A team sees an incorrect model response and checks the prompt version. The prompt did not change, so the investigation immediately shifts to the model.
That conclusion is often premature. The effective request may also have changed because retrieval returned a different document version, memory was compacted, a tool schema drifted, template variables resolved differently, instruction order changed, or the deployment used different model parameters.
In this issue, we define a provider-neutral prompt and context lineage contract. It records the dependencies of one generative AI operation, correlates them with distributed tracing, protects sensitive content by default, and establishes exactly what an incident replay can and cannot prove.
What You Are Defining
You are defining an application-owned lineage manifest for each model operation. The manifest is created by deterministic code around the model call.
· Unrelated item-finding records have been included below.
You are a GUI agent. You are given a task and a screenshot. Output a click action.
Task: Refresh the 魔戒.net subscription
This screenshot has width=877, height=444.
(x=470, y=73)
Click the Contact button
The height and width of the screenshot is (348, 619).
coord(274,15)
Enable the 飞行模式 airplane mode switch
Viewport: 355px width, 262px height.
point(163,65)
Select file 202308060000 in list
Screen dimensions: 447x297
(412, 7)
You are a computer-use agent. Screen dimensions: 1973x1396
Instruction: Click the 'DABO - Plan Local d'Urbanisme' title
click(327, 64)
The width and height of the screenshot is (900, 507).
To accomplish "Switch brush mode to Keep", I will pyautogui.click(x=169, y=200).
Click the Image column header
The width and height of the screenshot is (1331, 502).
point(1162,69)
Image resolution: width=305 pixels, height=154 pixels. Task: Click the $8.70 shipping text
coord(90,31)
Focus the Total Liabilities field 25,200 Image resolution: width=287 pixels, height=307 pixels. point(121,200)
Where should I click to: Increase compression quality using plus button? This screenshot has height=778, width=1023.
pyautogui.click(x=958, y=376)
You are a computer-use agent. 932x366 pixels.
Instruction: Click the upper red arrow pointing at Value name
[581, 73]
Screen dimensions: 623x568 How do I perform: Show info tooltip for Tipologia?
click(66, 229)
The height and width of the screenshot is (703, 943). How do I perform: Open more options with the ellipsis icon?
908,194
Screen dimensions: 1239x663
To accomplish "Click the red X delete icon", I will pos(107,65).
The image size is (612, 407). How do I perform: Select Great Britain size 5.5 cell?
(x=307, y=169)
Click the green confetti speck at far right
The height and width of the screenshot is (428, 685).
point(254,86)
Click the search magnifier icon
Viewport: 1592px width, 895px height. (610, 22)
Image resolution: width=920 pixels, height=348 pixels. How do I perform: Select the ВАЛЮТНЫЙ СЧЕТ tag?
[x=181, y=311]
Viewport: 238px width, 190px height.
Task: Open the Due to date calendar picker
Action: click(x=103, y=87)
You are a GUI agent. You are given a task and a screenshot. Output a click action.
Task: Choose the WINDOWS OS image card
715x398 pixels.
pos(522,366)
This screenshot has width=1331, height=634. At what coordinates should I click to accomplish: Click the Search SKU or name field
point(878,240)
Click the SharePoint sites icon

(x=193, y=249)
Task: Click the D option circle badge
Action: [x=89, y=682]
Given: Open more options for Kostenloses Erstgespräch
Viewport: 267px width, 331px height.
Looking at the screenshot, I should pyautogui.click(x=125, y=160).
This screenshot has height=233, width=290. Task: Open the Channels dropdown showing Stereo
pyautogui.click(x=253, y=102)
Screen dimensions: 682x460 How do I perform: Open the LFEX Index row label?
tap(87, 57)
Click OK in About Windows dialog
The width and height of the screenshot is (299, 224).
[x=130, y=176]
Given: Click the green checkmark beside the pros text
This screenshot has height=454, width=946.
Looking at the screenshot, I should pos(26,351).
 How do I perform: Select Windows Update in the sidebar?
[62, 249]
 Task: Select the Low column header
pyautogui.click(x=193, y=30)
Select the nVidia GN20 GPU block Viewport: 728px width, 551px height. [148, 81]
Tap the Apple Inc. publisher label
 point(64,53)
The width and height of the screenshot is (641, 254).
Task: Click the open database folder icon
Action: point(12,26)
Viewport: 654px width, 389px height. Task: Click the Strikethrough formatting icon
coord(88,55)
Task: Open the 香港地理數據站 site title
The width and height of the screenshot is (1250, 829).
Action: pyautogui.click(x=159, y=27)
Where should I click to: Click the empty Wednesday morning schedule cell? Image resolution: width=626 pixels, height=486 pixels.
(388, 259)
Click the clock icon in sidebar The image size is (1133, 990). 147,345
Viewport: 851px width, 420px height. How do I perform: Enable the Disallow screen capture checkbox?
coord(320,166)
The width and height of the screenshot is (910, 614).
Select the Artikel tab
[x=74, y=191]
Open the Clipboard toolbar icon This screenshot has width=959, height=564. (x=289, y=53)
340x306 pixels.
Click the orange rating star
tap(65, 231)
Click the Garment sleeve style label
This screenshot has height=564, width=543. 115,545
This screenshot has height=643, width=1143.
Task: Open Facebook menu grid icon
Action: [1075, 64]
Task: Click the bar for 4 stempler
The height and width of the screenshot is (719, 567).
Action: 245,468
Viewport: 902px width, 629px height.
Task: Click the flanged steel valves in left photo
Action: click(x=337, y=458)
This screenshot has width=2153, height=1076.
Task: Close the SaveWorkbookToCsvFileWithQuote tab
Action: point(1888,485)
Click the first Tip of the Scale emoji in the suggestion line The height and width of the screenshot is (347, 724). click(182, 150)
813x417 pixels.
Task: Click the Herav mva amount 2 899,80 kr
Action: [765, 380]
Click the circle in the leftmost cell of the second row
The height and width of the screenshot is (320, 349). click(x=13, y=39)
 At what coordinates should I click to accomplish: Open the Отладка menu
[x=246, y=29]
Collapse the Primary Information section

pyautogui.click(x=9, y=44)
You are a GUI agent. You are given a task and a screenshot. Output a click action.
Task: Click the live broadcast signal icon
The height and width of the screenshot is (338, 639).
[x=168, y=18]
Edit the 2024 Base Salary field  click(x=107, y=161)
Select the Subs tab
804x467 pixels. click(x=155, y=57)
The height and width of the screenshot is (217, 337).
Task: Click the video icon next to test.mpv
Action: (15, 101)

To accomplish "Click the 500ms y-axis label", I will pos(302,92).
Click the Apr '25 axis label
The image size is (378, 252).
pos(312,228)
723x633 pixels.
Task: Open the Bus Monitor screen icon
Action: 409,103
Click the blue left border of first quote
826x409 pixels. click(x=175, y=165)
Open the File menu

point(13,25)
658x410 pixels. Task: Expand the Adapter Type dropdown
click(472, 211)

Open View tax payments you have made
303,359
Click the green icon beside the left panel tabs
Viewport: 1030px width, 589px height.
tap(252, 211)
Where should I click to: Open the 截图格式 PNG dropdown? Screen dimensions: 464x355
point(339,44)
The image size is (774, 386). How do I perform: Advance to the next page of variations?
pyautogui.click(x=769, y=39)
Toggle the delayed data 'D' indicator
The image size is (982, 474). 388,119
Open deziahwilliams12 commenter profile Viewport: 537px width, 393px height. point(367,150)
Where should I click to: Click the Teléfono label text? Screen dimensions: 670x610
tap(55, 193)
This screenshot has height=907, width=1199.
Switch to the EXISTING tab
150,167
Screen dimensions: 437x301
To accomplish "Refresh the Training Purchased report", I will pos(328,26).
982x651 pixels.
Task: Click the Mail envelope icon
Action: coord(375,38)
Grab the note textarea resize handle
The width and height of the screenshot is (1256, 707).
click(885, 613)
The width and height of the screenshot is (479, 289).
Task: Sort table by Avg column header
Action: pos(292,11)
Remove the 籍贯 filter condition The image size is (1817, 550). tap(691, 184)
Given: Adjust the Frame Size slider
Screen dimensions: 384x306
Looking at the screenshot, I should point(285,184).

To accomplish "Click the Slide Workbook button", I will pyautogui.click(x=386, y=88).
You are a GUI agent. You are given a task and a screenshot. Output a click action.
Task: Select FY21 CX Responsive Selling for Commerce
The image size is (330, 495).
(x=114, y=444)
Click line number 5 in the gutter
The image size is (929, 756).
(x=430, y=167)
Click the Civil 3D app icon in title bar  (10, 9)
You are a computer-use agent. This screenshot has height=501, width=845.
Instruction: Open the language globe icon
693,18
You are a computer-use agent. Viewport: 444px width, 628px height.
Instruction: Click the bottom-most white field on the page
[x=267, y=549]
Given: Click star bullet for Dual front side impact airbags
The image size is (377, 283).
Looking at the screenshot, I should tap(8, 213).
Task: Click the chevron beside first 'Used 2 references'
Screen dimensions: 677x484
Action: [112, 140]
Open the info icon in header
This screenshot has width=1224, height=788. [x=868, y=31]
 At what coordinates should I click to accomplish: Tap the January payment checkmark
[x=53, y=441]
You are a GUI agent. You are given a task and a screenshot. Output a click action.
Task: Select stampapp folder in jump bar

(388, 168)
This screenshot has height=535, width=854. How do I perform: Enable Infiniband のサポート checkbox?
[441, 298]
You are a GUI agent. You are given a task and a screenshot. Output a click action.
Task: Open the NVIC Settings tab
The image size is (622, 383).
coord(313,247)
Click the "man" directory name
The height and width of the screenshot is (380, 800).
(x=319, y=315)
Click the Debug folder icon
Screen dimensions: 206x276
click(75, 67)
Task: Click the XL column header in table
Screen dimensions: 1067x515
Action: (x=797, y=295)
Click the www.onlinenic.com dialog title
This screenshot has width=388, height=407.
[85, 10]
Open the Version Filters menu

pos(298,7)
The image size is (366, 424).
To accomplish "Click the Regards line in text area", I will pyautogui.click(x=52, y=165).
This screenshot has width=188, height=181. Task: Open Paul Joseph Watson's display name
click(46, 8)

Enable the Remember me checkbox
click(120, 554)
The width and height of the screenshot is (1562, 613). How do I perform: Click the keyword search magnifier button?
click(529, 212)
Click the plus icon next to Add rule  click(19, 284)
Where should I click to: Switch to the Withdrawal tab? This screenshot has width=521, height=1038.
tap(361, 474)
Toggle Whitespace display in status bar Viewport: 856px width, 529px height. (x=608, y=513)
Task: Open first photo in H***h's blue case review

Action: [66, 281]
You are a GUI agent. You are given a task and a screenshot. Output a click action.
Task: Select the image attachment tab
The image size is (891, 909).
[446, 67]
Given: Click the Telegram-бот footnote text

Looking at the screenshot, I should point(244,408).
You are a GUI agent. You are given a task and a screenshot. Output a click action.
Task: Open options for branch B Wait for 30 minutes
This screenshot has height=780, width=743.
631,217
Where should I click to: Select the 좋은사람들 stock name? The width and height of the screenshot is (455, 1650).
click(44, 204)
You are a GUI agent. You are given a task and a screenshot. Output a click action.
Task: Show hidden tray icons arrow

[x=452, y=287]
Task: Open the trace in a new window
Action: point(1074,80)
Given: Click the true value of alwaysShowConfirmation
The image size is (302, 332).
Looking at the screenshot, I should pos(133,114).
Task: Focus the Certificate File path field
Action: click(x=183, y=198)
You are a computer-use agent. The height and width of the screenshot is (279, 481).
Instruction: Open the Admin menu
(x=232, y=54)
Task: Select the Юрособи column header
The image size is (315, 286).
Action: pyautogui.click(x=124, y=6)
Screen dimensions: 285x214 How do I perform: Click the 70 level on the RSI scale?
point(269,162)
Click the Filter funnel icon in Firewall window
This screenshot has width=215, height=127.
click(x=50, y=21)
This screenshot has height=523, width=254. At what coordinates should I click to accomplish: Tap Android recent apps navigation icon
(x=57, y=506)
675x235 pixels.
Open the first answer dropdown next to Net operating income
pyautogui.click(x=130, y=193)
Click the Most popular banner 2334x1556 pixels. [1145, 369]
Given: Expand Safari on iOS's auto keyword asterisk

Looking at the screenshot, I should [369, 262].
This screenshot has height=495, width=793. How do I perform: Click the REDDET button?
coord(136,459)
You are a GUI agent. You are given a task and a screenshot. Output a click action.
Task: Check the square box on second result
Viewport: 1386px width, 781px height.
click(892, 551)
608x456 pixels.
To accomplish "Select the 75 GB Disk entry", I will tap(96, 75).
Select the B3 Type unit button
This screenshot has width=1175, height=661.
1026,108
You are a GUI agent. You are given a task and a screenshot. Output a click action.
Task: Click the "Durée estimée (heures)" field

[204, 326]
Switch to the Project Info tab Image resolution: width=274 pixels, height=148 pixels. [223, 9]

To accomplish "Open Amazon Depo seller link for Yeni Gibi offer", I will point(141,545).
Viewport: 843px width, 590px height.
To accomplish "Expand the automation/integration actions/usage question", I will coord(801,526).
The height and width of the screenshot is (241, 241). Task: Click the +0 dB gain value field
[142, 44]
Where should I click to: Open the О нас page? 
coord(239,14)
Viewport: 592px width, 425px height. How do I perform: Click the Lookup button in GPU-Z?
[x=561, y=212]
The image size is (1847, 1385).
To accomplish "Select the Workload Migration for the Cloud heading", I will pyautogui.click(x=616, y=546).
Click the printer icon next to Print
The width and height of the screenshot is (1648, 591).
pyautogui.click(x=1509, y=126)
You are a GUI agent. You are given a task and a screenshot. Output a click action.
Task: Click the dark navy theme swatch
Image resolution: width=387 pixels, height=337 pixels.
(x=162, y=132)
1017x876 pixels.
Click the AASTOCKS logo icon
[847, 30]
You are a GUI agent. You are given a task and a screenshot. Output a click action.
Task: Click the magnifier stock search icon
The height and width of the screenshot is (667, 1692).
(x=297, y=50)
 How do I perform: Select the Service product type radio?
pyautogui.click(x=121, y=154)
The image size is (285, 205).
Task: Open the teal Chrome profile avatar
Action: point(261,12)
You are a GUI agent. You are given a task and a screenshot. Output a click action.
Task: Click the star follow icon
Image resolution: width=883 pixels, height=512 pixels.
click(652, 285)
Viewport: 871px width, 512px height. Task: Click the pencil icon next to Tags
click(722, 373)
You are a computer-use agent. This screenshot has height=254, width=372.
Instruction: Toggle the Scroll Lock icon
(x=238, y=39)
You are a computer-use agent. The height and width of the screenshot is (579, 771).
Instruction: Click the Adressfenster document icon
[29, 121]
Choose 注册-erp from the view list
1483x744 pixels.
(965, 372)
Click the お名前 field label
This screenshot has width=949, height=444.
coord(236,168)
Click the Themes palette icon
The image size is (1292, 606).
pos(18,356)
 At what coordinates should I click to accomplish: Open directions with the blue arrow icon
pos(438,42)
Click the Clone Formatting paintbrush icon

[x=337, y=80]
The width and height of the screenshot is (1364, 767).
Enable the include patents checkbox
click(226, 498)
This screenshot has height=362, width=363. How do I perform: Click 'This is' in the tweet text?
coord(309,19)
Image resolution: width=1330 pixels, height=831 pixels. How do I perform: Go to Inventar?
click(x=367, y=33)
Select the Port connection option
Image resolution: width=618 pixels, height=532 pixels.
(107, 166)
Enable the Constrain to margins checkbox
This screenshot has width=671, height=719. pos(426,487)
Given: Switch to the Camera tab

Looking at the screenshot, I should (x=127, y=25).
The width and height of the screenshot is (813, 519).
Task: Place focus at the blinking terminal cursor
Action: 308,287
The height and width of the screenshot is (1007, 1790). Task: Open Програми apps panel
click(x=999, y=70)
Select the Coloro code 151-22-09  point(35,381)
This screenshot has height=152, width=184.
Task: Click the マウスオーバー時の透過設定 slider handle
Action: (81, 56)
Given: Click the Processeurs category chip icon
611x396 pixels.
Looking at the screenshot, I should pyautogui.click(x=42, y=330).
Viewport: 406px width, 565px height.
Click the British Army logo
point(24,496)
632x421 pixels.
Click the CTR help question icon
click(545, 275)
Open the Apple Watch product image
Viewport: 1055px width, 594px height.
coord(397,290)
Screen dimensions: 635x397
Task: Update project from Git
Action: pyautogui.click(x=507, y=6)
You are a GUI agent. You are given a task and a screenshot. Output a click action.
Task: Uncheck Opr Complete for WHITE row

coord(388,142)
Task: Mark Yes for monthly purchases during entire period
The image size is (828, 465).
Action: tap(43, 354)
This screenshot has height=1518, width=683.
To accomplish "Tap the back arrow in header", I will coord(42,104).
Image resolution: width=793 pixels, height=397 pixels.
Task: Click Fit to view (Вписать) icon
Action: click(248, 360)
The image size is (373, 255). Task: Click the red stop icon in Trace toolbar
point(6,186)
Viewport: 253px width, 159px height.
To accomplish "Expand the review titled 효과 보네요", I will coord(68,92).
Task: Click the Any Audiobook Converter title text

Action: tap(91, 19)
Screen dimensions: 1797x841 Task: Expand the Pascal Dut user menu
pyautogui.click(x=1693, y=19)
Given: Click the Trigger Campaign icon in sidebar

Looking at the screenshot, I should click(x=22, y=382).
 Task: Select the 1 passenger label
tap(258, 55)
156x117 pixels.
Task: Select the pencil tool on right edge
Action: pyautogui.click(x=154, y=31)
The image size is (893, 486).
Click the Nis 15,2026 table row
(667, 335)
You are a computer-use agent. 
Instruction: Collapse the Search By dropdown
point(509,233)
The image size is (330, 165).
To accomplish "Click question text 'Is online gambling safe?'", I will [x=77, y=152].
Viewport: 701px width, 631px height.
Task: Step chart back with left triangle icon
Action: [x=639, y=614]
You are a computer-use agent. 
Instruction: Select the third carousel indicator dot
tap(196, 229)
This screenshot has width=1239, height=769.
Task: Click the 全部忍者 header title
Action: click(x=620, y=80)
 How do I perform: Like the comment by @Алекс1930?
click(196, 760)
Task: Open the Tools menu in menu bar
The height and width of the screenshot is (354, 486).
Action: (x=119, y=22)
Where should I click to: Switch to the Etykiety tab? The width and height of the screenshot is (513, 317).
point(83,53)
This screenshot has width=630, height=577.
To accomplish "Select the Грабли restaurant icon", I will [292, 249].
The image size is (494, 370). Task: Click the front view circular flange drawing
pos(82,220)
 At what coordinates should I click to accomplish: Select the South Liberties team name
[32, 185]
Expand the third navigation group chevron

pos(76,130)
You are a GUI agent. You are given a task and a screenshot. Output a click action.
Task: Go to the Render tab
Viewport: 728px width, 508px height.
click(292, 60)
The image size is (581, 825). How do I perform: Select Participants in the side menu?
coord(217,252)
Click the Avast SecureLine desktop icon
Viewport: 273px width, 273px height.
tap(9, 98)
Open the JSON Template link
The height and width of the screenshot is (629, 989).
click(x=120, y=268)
It is not a prompt and it is not model output.
The contract records:
- Request, trace, conversation, service, and deployment identity
- Prompt template ID, immutable version, and content hash
- Protected hashes of resolved prompt variables
- Final instruction order and source versions
- Ordered context items with source, trust, sensitivity, and freshness
- Retrieval query, index version, filter policy, and selected evidence
- Memory, tool definitions, tool calls, and historical tool results
- Requested model, response model, and runtime parameters
- Assembled input hash, token usage, output hash, and policy decision
- Privacy capture mode, retention class, and reconstruction level
The model remains probabilistic. Manifest creation, source identity, ordering, hashing, retention policy, and replay controls remain deterministic.
System Structure
The manifest sits beside the model operation. Request assembly produces the prepared record before the network call. The response path appends the terminal outcome. OpenTelemetry spans carry operational correlation while the complete manifest remains in a separately governed lineage store.
The diagram below shows the high-level control flow:
This separation matters. Traces are optimized for operational correlation and bounded attributes. A lineage store is optimized for complete request dependencies, integrity verification, retention controls, and incident reconstruction.
The Manifest Is Not Sent to the Model
The manifest describes the request from outside the probabilistic boundary. Adding it to the model context would consume tokens, expose operational metadata, and allow the model to influence the evidence used to audit its own operation.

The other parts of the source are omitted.